Credit: Luther Blissett
You have an existing C function that takes as an argument a C array of C-level values (e.g., doubles), and want to wrap it into a Python callable C extension that takes as an argument a Python sequence (or iterator).
The easiest way to accept an arbitrary Python sequence in the Python
C API is with the PySequence_Fast
function, which
builds and returns a tuple when needed, but returns only its argument
(with the reference count incremented) if the argument is already a
list:
#include <Python.h>
/* a preexisting C-level function you want to expose -- e.g: */
static double total(double* data, int len)
{
double total = 0.0;
int i;
for(i=0; i<len; ++i)
total += data[i];
return total;
}
/* here is how you expose it to Python code: */
static PyObject *totalDoubles(PyObject *self, PyObject *args)
{
PyObject* seq;
double *dbar;
double result;
int seqlen;
int i;
/* get one argument as a sequence */
if(!PyArg_ParseTuple(args, "O", &seq))
return 0;
seq = PySequence_Fast(seq, "argument must be iterable");
if(!seq)
return 0;
/* prepare data as an array of doubles */
seqlen = PySequence_Fast_GET_SIZE(seq);
dbar = malloc(seqlen*sizeof(double));
if(!dbar) {
Py_DECREF(seq);
return PyErr_NoMemory( );
}
for(i=0; i < seqlen; i++) {
PyObject *fitem;
PyObject *item = PySequence_Fast_GET_ITEM(seq, i);
if(!item) {
Py_DECREF(seq);
free(dbar);
return 0;
}
fitem = PyNumber_Float(item);
if(!fitem) {
Py_DECREF(seq);
free(dbar);
PyErr_SetString(PyExc_TypeError, "all items must be numbers");
return 0;
}
dbar[i] = PyFloat_AS_DOUBLE(fitem);
Py_DECREF(fitem);
}
/* clean up, compute, and return result */
Py_DECREF(seq);
result = total(dbar, seqlen);
free(dbar);
return Py_BuildValue("d", result);
}
static PyMethodDef totalMethods[] = {
{"total", totalDoubles, METH_VARARGS, "Sum a sequence of numbers."},
{0} /* sentinel */
};
void
inittotal(void)
{
(void) Py_InitModule("total", totalMethods);
}
The two best ways for your C-coded, Python-callable extension
functions to accept generic Python sequences as arguments are
PySequence_Fast
and
PyObject_GetIter
(in Python 2.2 only). The latter can often save memory, but it is
appropriate only when it’s okay for the rest of your
C code to get the items one at a time without knowing beforehand how
many items there will be in total. Often, you have preexisting C
functions from an existing library that you want to expose to Python
code, and those most often require that their input sequences are C
arrays. Thus, this recipe shows how to build a C array (in this case,
an array of double
) from a generic Python sequence
argument, so you can pass the array (and the integer that gives the
array’s length) to your existing C function
(represented here, as an example, by the total
function at the start of the recipe).
PySequence_Fast
takes two arguments: a Python object to be presented as a sequence
and a string to use as the error message in case the Python object
cannot be presented as a sequence, in which case it returns
0
(the null pointer, an error indicator). If the
Python object is already a list or tuple,
PySequence_Fast
returns the same object with the
reference count increased by one. If the Python object is any other
kind of sequence (or, in Python 2.2, any iterator or iterable),
PySequence_Fast
builds and returns a new tuple
with all items already in place. In any case,
PySequence_fast
returns an object on which you can
call PySequence_Fast_GET_SIZE
to learn the
sequence length (as we do in the recipe to malloc
the appropriate amount of storage for the C array) and
PySequence_Fast_GET_ITEM
to get an item given a
valid index (between 0, included, and the sequence length, excluded).
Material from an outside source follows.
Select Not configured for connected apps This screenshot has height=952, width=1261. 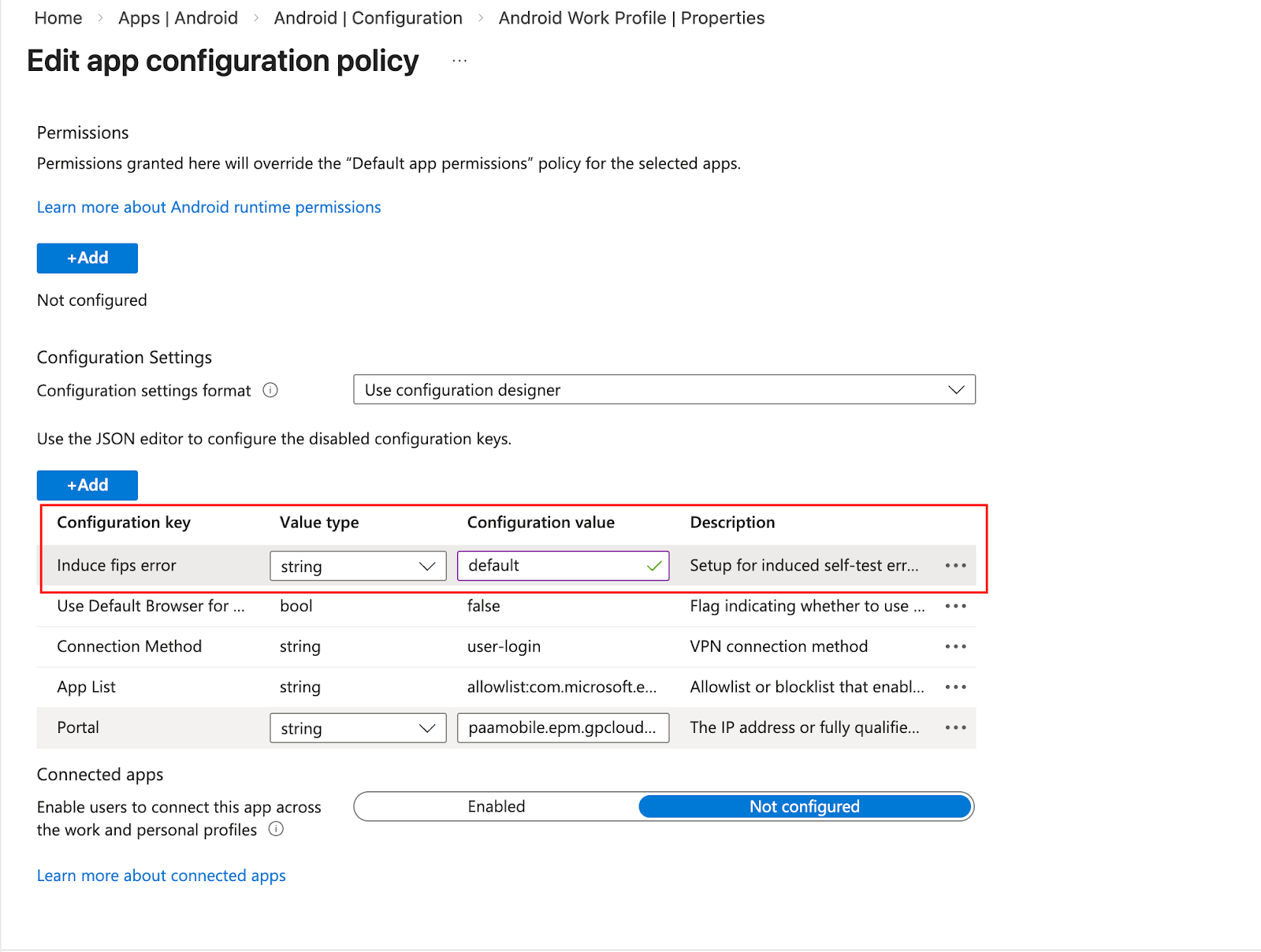click(804, 806)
The recipe requires quite a bit of care, which is typical of all
C-coded Python extensions (and, more generally, any C code), to deal
with memory and error conditions properly. For
C-coded Python extensions,
it’s imperative that you know which functions return
new references (which you must
Py_DECREF
when you are done with them) and which return borrowed references
(which you must not Py_DECREF
, but on the
contrary,
Py_INCREF
if you want to keep a copy for a longer time). In this specific case,
you have to know the following (by reading the Python documentation):
There is method to this madness: even though as you start your career as a coder of C API Python extensions, you’ll no doubt have to double-check each case. Python’s C API strives to return borrowed references for performance when it knows it can always do so safely (i.e., it knows that the reference it is returning necessarily refers to an already existing object). It has to return a new reference when it’s possible (or certain) that a new object may have to be created.
For example, in the above list, PyNumber_Float
and
PySequence_Fast
may be able to return the same
object they were given as an argument, but it’s also
quite possible that they may have to create a new object for this
purpose to ensure that the returned object has the correct type.
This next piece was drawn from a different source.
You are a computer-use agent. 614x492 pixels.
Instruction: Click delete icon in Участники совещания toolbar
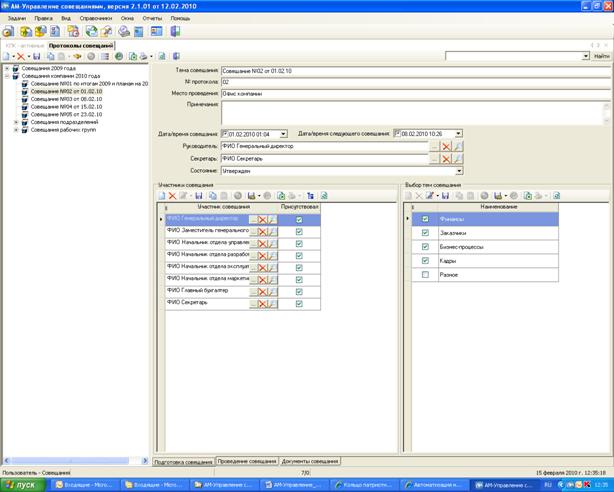[x=172, y=195]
Therefore, these two functions are specified as always returning new
references. PyArg_ParseTuple
and
PySequence_Fast_GET_ITEM
, on the other hand, will
always return references to objects that already exist elsewhere (as
items in the arguments’ tuple or items in the
fast-sequence container, respectively), and therefore, these two
functions can afford to return borrowed references and are thus
specified as doing so.
One last note: when we have an item from the fast-sequence container,
we immediately try to transform it into a Python
float
object and deal with the possibility that
the transformation will fail (e.g., if we’re passed
a sequence containing a string, a complex number, etc.). It is often
quite futile to first attempt a check (with
PyNumber_Check
), because the check might succeed,
and the later transformation attempt might fail anyway (e.g., with a
complex-number item).
As usual, the best way to build this extension (assuming
you’ve saved it to a total.py
file) is with the distutils
package. Place a file
named setup.py
such as:
from distutils.core import setup, Extension setup(name = "total", maintainer = "Luther Blissett", maintainer_email = "[email protected]", ext_modules = [Extension('total',sources=['total.c'])] )
in the same directory as the C source, then build and install by running:
$ python setup.py install
The nice thing about this is that it works on any platform (assuming you have Python 2.0 or later and have access to the same C compiler used to build your version of Python).
The Extending and Embedding manual is available
as part of the standard Python documentation set at http://www.python.org/doc/current/ext/ext.html;
documentation on Python C API at http://www.python.org/doc/current/api/api.html;
the Distributing Python Modules section of the
standard Python documentation set is still incomplete, but it is the
best source of information on the distutils
package.